WHAT YOU WILL DO:
Copy out each line below containing "cookies".

Start of MATERIALS PROVIDED

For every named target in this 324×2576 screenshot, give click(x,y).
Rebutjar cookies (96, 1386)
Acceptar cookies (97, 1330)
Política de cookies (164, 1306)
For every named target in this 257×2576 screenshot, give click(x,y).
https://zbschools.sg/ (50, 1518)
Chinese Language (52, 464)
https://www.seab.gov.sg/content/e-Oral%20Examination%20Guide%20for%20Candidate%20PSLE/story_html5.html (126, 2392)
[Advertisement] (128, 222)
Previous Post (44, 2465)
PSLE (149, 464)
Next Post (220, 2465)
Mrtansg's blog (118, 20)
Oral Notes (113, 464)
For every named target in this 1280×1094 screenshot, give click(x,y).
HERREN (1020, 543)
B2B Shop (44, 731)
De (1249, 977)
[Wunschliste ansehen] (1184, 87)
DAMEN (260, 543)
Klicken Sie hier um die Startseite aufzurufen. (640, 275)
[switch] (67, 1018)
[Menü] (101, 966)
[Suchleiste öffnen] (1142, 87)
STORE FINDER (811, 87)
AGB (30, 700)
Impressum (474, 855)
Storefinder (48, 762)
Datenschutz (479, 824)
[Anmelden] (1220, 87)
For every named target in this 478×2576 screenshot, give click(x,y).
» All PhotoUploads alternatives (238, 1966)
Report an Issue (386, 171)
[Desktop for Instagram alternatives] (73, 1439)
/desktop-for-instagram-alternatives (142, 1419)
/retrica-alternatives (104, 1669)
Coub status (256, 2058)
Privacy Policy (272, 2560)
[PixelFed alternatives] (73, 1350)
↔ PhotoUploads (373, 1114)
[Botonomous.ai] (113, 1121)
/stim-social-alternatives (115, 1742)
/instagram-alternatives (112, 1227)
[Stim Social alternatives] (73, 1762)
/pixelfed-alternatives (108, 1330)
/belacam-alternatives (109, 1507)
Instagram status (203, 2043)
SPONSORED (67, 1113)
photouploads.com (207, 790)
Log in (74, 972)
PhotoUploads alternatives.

End of MATERIALS PROVIDED

PROBLEM SOLUTION:
Rebutjar cookies (96, 1386)
Acceptar cookies (97, 1330)
Política de cookies (164, 1306)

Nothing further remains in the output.